James, I can only tell you my experience with Matrox, with only two products, a graphics card from 2000 that was great, and the MXO2 Mini Max, which at least for me has worked great so far. I got one of those great deals B&H has once in a while and I got it for about $600. However, the same model without the Max is about $400 and still gives you perfect output to any HDMI or component monitor or TV set.

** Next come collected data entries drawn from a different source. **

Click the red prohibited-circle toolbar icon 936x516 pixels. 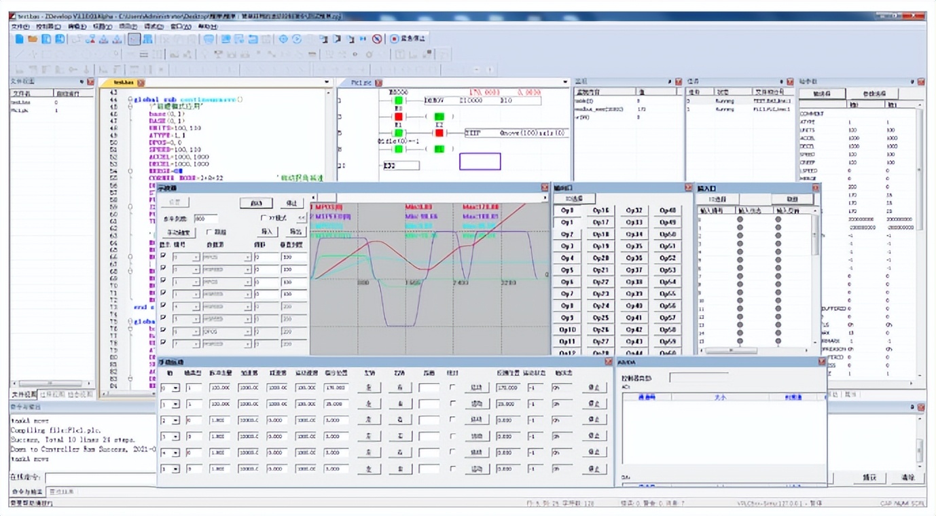coord(377,39)
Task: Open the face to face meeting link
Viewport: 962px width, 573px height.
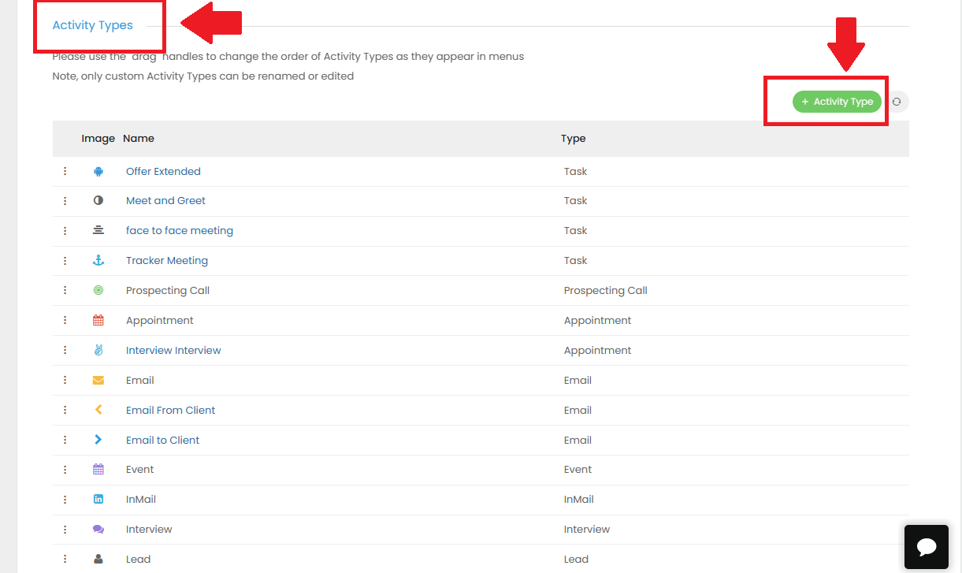Action: pos(180,231)
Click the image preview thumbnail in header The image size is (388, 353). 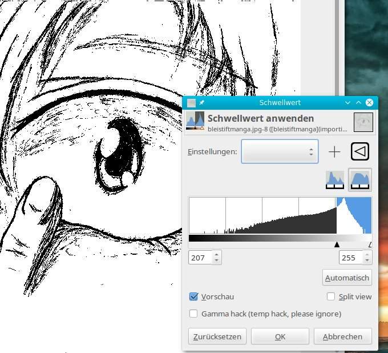(363, 122)
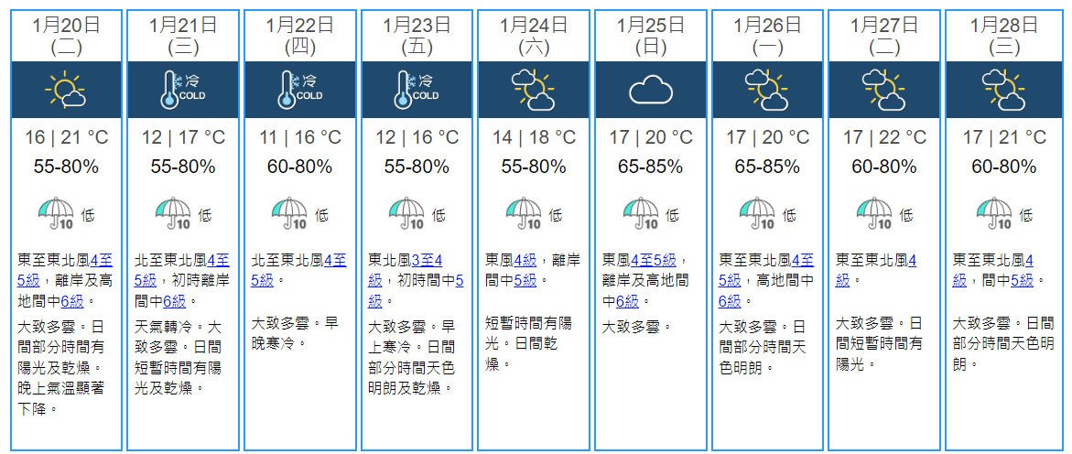Click the cold weather icon for January 23
Viewport: 1072px width, 454px height.
tap(417, 90)
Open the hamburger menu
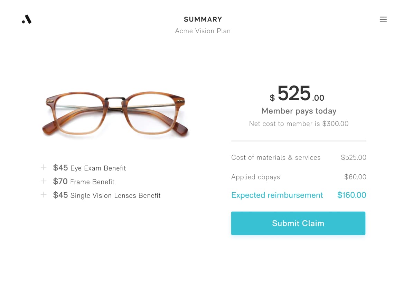Image resolution: width=403 pixels, height=303 pixels. pyautogui.click(x=383, y=20)
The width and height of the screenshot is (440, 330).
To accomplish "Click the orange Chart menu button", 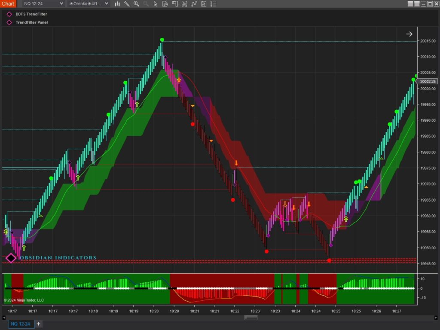I will [8, 3].
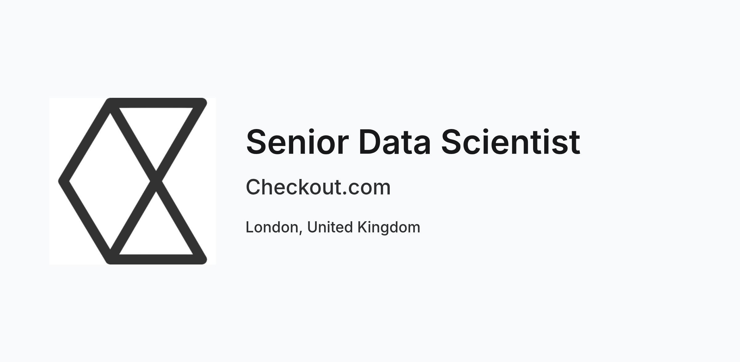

In my over ten years of editing video, everything I've read and heard from professionals is that a dedicated timeline monitoring card is absolutely necessary, unless your only delivery is for web or local computer playback. There is absolutely no way that a computer graphics card will deliver the video signal that will tell you exactly what the final product is going to be once it's on the air, or on a Blu-ray, especially when it's interlaced. And this I saw for myself when I couldn't afford one of these cards and I had to use Vegas and Premiere with their full screen modes on my TV set, which acts as a second monitor. Any footage that was interlaced looked totally different as far as the motion goes, and the levels were off. Levels can be calibrated to a certain extent, with test patterns and with your own tests, recording a static scene where you have different levels of light, and especially a couple of items that you can barely see, to switch back and forth between the camera's input and the computer's input, but it won't be exactly the same. But there's nothing you can do about the interlaced footage, unless you never use such footage.
As for what you say to Adobe, I fully agree. It can't be possible that Adobe tries to position Premiere as a professional NLE and many people still have problems with external monitoring cards. Before Premiere CS6 I was using Edius, which I stopped using for creative reasons, but there is no other NLE in the industry that is more reliable and fast. Grassvalley makes not only the software but the hardware, not the full workstation but the monitoring card. This ensures that both are absolutely compatible with each other. I used Edius for weeks without a single crash, and when it did it was usually because of some 3rd party plugin. The other very important thing is that Edius can do everything Premiere does when it comes to real time, but without the expensive CUDA card. In fact, Edius has much faster real time playback and scrubbing than Premiere, all by using just the CPU, which makes obvious that Adobe at some point made a deal with Nvidia, or maybe Grass Valley (formerly Canopus) has the smartest programmers in the world, because I see no other way that can be explained.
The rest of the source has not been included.